Elastic and plastic microscopic deformation of polycrystalline pure titanium under tension

Commercial pure titanium has been widely used in aerospace, chemical, and biomedical industries for its lightweight, high corrosion resistance, high strength, high heat resistance and good biocompatible properties. Pure titanium takes hexagonal closed-pack structure with anisotropic elasticity and plasticity, and most of the components are polycrystalline aggregate with different crystal orientations. Therefore, inhomogeneous microscopic deformation always occurs by mechanical loading from the elastic condition and the inhomogeneity brings about various damages such as inhomogeneous plastic deformation, microcracking, necking, and so on.
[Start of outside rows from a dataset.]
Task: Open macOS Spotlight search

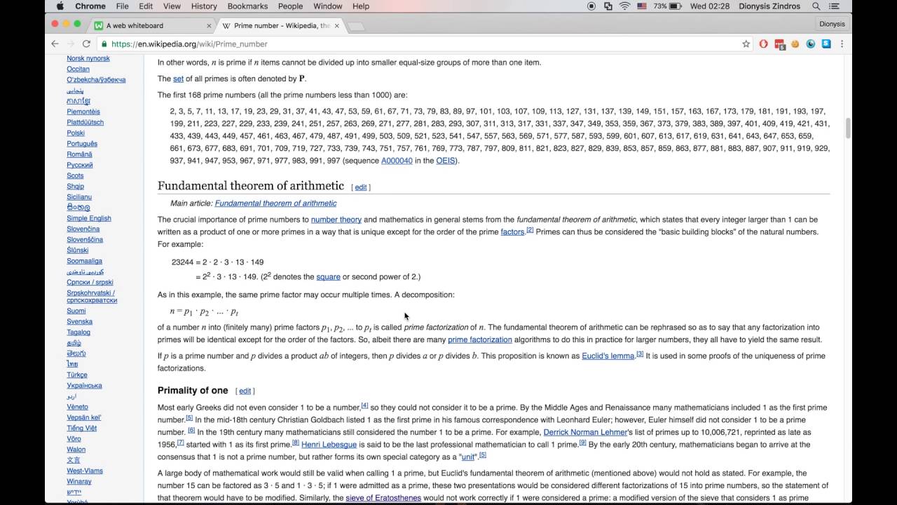Action: [816, 6]
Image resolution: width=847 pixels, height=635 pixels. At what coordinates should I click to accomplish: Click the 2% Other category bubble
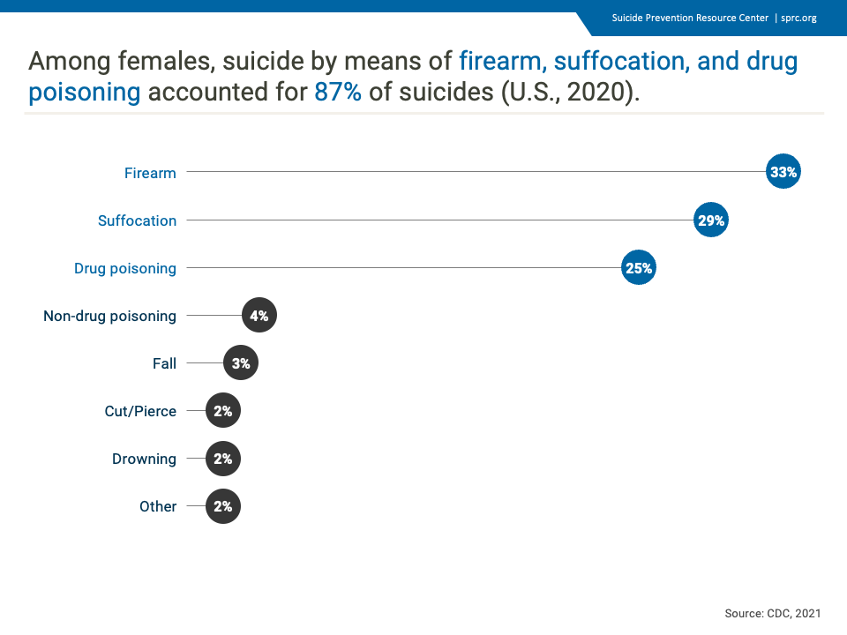[223, 506]
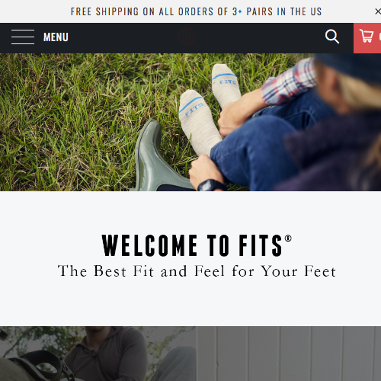Screen dimensions: 381x381
Task: Click the MENU label text
Action: point(56,37)
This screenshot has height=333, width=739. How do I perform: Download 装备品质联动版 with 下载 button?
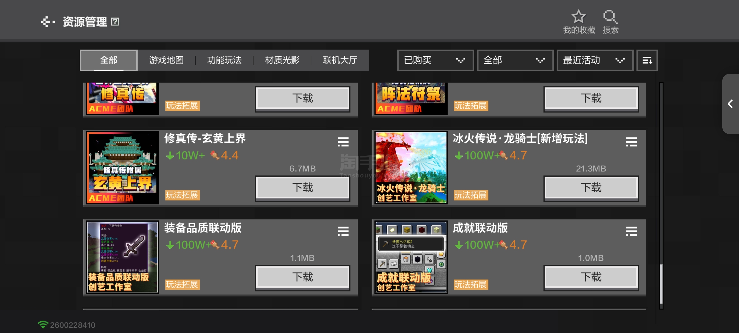(302, 277)
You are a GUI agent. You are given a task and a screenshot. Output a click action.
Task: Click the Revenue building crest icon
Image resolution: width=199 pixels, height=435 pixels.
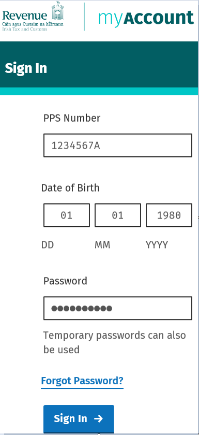coord(57,11)
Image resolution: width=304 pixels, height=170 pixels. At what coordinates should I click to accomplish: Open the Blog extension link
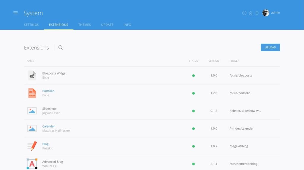pyautogui.click(x=45, y=144)
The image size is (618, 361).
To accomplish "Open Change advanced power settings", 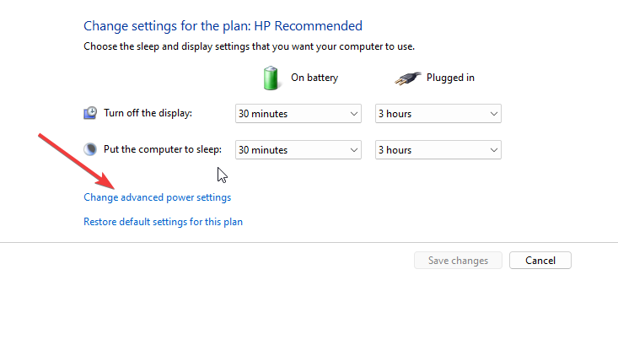I will tap(158, 197).
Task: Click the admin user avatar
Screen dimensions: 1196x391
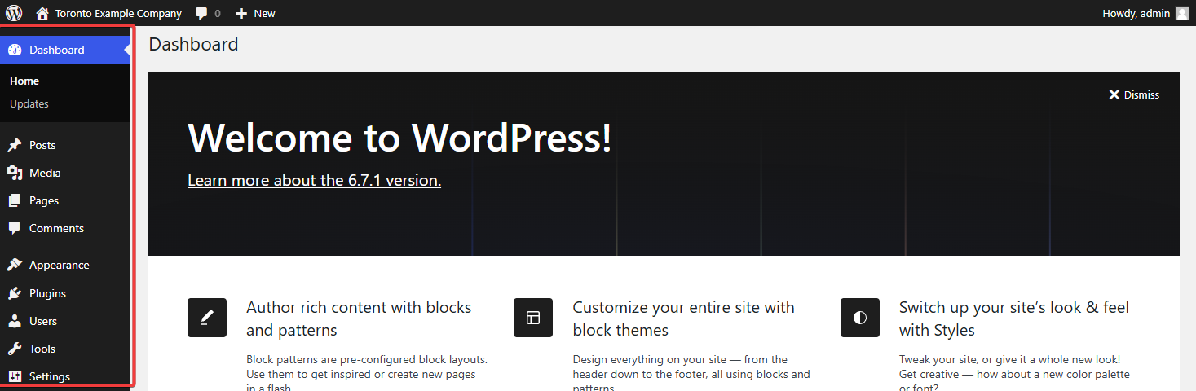Action: coord(1181,13)
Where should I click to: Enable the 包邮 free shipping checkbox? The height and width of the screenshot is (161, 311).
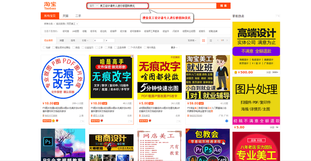tap(44, 47)
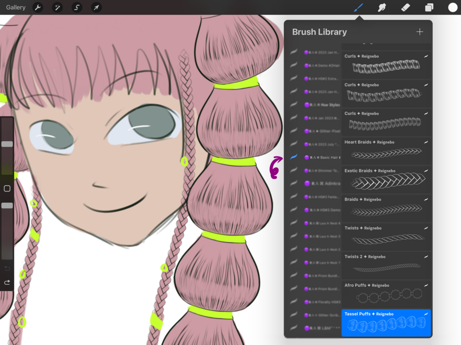Open the Adjustments magic wand menu

[x=57, y=7]
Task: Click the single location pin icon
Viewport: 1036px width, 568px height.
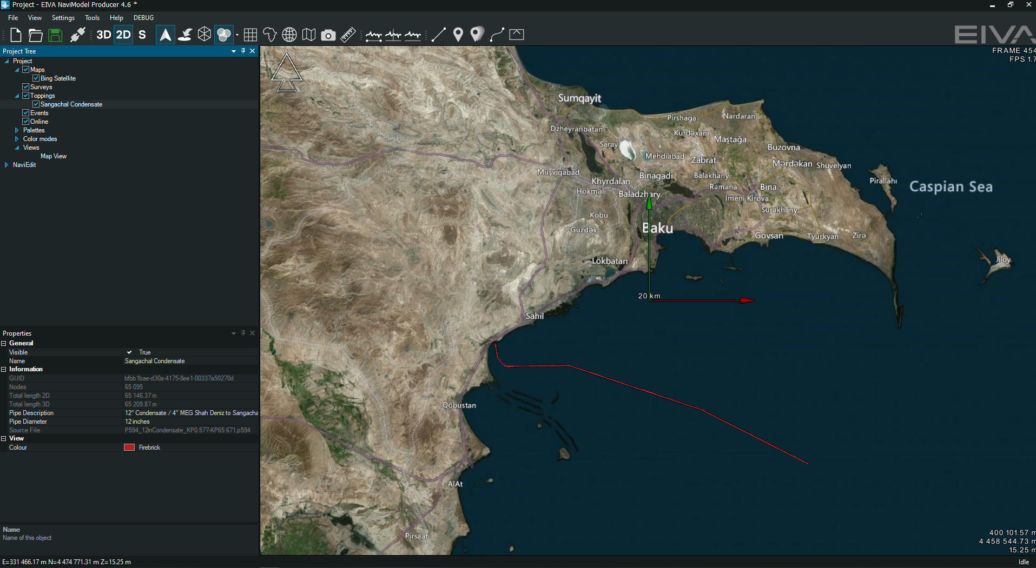Action: pyautogui.click(x=458, y=35)
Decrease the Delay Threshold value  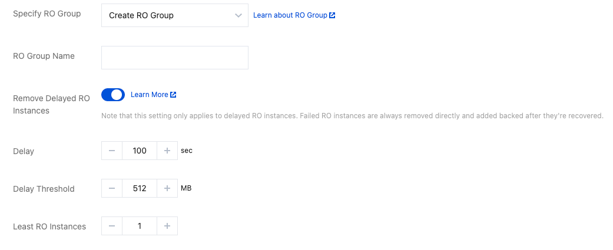pos(112,189)
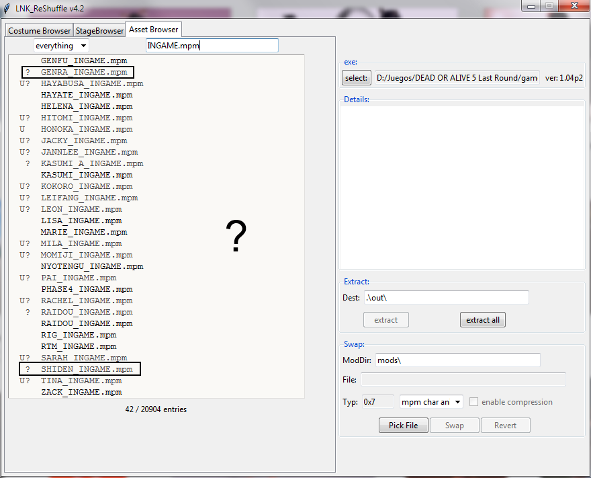This screenshot has width=591, height=478.
Task: Select the Asset Browser tab
Action: click(x=154, y=30)
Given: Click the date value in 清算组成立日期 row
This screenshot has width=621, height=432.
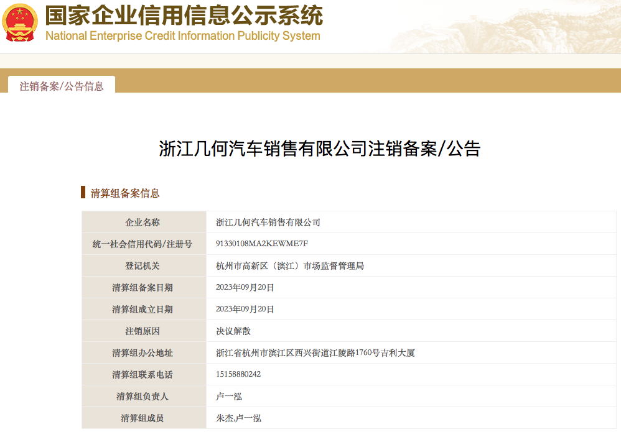Looking at the screenshot, I should (x=245, y=309).
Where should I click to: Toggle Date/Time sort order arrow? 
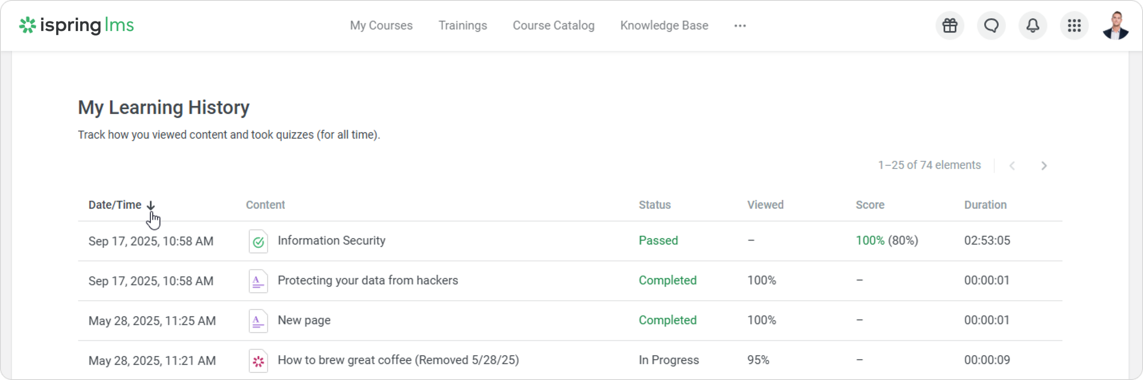[x=151, y=205]
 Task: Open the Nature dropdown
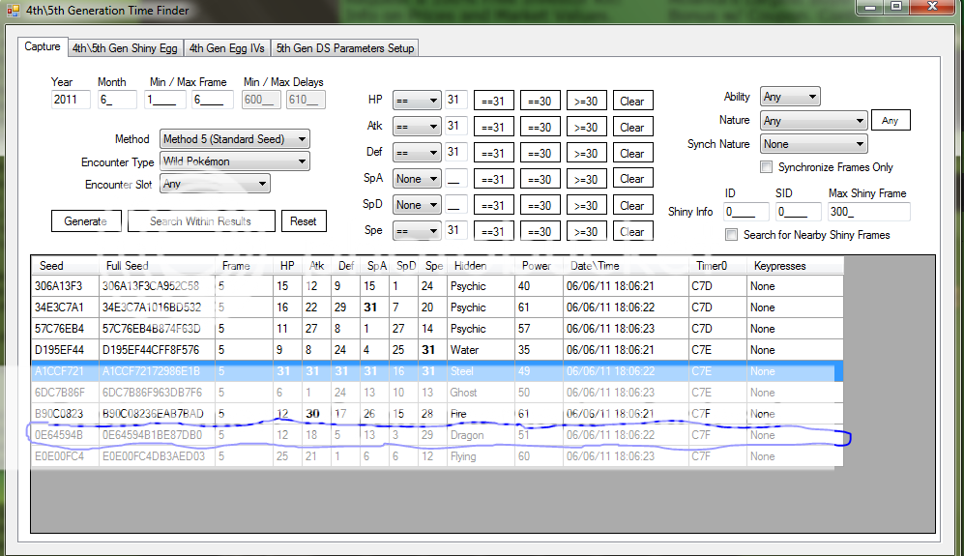pos(813,121)
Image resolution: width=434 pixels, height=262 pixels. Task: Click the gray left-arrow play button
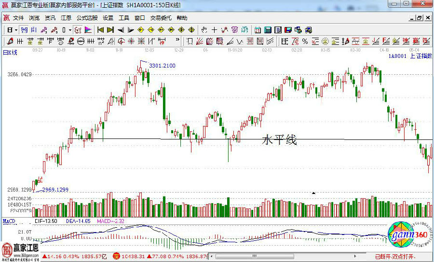tap(121, 30)

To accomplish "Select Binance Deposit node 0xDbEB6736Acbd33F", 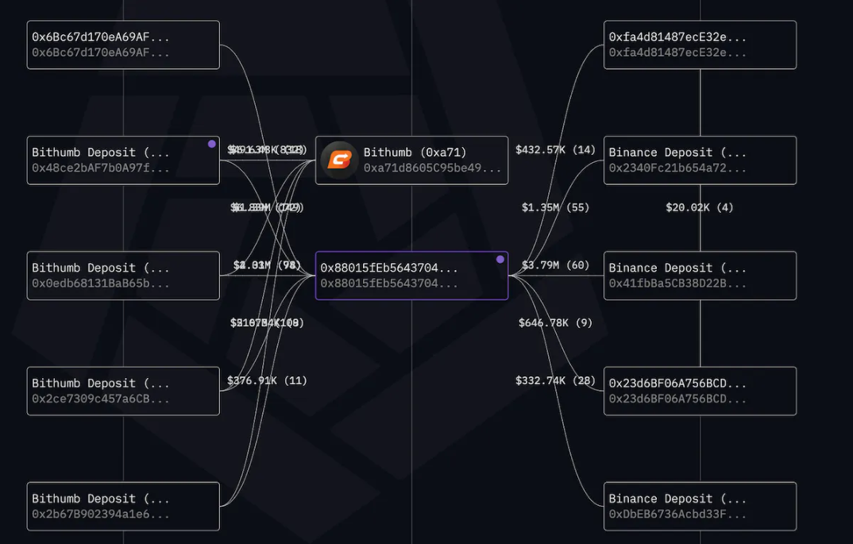I will coord(700,506).
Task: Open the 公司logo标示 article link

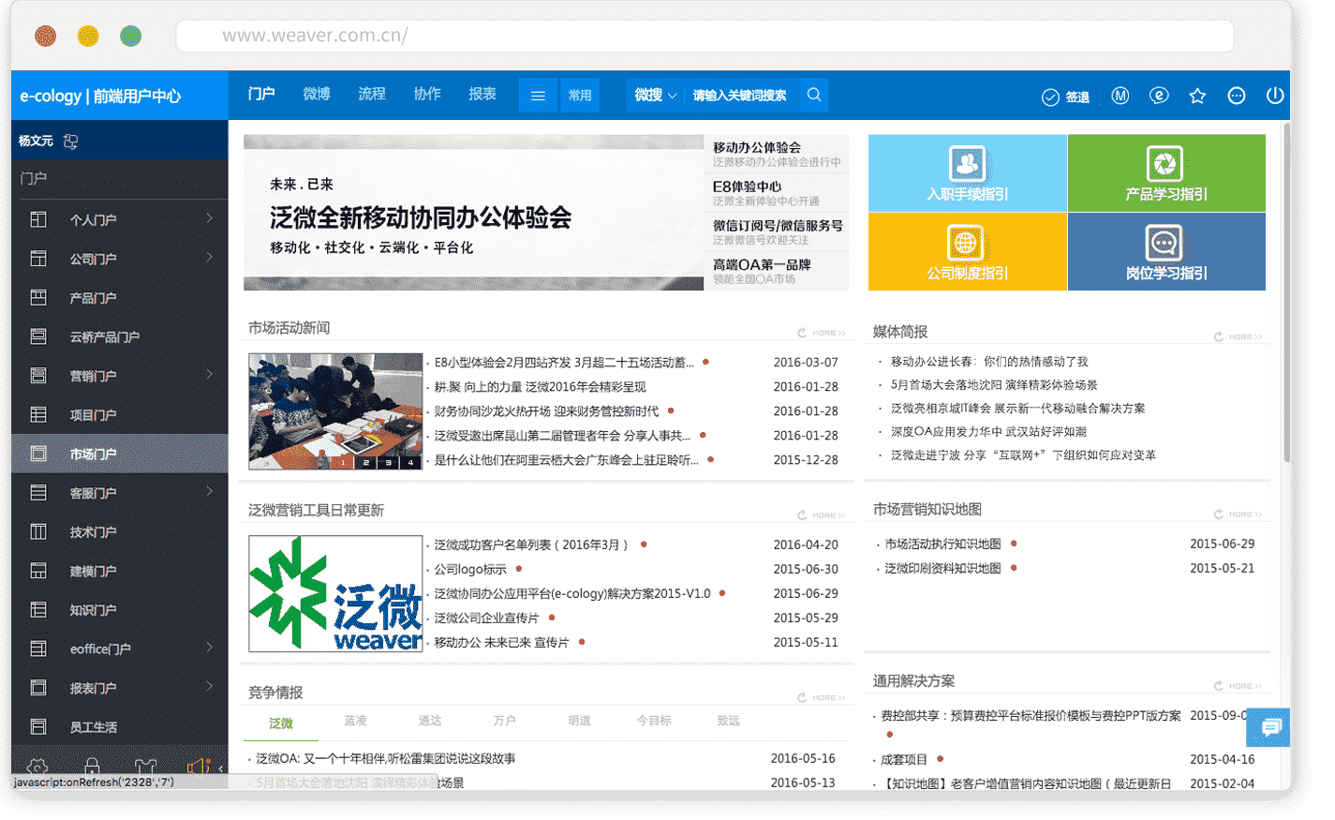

It is therefore important to investigate microscopic inhomogeneous deformation under elastic and plastic conditions. However only a few researches deal with the microscopic inhomogeneity because it is not easy to measure a small deformation of crystal grains under elastic condition or very small load. Recently, digital holographic microscope has been developed and a high-speed measurement of surface height of materials became possible with an accuracy of less than a micron meter in a relatively wide area. In this study, a tensile test of a plate specimen of commercial pure titanium was carried out on the stage of digital holographic microscope, and the microscopic deformation of grains was observed and measured under elastic and plastic conditions. During the test, the distribution of height of grains was measured in a fixed area on the specimen surface at each tensile loading step and the height distributions at different loads were correlated. It was found from the measurement results that each grain shows different deformation even under elastic condition with a small load, and the inhomogeneous deformation expanded with increasing the load to plastic condition. Also, a strong correlation was found in the height distributions under elastic and plastic conditions. This fact suggests that the microscopic deformation under plastic condition is predictable from that under elastic condition.